KPA Livförsäkring – part of the Swedish municipal pension provider KPA Pension – has decided at an extraordinary general meeting to change its status in order to be regulated under Sweden’s version of the EU’s IORP II directive.

The life and pensions unit announced its owners had approved the idea of converting to become an occupational pension company (tjänstepensionsföretag) in accordance with the IORP II regulatory regime.

A number of Swedish pension providers which would otherwise be subject to the Solvency II capital requirements meant for insurers have applied for IORP II conversion since the beginning of the year.

Anders Henriksson, chair of the board of KPA Livförsäkring, said: “The new occupational pension regulation is better adapted for occupational pensions based on collective agreements, and where the parties to the collective agreement are given greater opportunities for influence and transparency.”

At Thursday’s meeting, it was also decided to change the entity’s name to KPA Tjänstepension with effect from 1 January, 2021, the firm said.

“By adapting KPA Livförsäkring AB to the regulations at an early stage, we ensure that our customers in municipalities and regions get the best conditions for creating a safe and good pension,” Henriksson said.

Meanwhile, Johan Sjöström, KPA Livförsäkring’s chief executive officer, said the transformation of the firm’s regulatory status would strengthen conditions for a long-term good return on capital for its customers, which consist of municipalities, regions and municipal companies.

The move would also allow the unit to remain cost-effective and have low costs, he added.

KPA Livförsäkring, which has around SEK4.6bn (€436m) of investment assets, is part of KPA Pension, alongside the larger entity KPA Pensionsförsäkring with SEK210.1bn of assets.

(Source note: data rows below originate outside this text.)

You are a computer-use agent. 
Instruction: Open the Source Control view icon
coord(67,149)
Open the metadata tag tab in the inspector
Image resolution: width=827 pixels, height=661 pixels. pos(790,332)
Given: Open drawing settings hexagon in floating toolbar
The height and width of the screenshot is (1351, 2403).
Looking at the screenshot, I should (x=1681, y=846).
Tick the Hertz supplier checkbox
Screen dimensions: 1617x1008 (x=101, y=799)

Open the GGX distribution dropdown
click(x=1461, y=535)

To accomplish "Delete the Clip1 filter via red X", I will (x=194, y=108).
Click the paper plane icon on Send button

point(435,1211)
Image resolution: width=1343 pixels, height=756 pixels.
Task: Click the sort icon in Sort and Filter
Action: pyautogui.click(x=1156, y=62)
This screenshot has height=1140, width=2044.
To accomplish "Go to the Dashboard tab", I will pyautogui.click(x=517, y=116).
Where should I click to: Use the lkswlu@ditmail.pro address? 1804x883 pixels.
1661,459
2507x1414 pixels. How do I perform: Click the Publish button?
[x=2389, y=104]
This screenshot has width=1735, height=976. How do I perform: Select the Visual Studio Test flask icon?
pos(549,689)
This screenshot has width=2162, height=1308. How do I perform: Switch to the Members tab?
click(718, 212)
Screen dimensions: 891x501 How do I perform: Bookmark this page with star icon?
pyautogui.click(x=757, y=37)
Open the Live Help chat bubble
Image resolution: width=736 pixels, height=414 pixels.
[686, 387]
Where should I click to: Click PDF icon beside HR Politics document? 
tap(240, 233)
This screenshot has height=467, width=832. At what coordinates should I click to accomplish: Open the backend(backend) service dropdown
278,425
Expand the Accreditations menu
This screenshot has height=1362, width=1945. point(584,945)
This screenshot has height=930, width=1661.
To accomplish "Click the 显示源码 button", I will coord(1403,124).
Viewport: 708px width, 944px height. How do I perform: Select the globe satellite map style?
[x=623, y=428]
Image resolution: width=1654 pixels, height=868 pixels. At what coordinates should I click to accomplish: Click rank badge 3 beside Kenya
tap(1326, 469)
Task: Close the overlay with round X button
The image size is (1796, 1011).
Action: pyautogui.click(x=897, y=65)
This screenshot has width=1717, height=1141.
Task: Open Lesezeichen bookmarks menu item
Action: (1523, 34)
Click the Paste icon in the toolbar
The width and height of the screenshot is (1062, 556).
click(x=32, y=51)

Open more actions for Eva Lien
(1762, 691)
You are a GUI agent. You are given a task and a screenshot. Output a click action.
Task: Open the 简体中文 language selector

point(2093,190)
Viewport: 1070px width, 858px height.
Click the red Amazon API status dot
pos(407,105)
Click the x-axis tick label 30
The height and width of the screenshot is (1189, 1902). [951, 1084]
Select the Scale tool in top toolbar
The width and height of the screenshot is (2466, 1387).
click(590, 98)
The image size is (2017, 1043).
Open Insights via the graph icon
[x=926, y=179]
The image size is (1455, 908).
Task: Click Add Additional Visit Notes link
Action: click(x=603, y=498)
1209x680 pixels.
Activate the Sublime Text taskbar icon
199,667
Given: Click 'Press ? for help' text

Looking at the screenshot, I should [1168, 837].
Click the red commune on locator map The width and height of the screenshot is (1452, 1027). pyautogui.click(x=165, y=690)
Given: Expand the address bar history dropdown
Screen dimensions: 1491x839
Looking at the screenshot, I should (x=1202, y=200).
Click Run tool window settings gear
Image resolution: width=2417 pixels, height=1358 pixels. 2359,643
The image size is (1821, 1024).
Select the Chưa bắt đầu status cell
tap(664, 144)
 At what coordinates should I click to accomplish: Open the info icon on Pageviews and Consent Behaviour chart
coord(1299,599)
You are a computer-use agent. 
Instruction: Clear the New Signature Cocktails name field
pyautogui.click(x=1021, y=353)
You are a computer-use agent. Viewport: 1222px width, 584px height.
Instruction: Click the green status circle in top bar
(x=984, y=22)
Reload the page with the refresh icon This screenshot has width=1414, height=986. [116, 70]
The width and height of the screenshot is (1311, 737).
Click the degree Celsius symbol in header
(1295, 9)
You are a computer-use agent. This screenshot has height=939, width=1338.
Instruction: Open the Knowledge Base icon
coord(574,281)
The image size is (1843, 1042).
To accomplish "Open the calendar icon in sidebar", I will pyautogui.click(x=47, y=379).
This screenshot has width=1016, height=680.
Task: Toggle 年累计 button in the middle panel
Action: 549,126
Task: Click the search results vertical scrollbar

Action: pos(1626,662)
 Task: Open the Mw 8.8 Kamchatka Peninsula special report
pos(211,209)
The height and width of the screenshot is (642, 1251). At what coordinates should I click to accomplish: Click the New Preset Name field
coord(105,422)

In turn, KPA Pension is owned by pensions and insurance company Folksam and the Swedish Association of Local Authorities and Regions.

Folksam itself is currently analysing whether or not to apply to convert any of its business to the new IORP II status, a spokeswoman for the company told IPE in response to a question.

Back in May, Folksam’s CEO Ylva Wessén spoke out about the tax consequences of the new IORP II regime, calling on the government to close inequalities between mutual providers and public-limited firms that the legislation had created.

She said that as it stood, the new law meant occupational pension providers creating a separate occupational pension company would incur huge taxes when they transferred pension assets internally.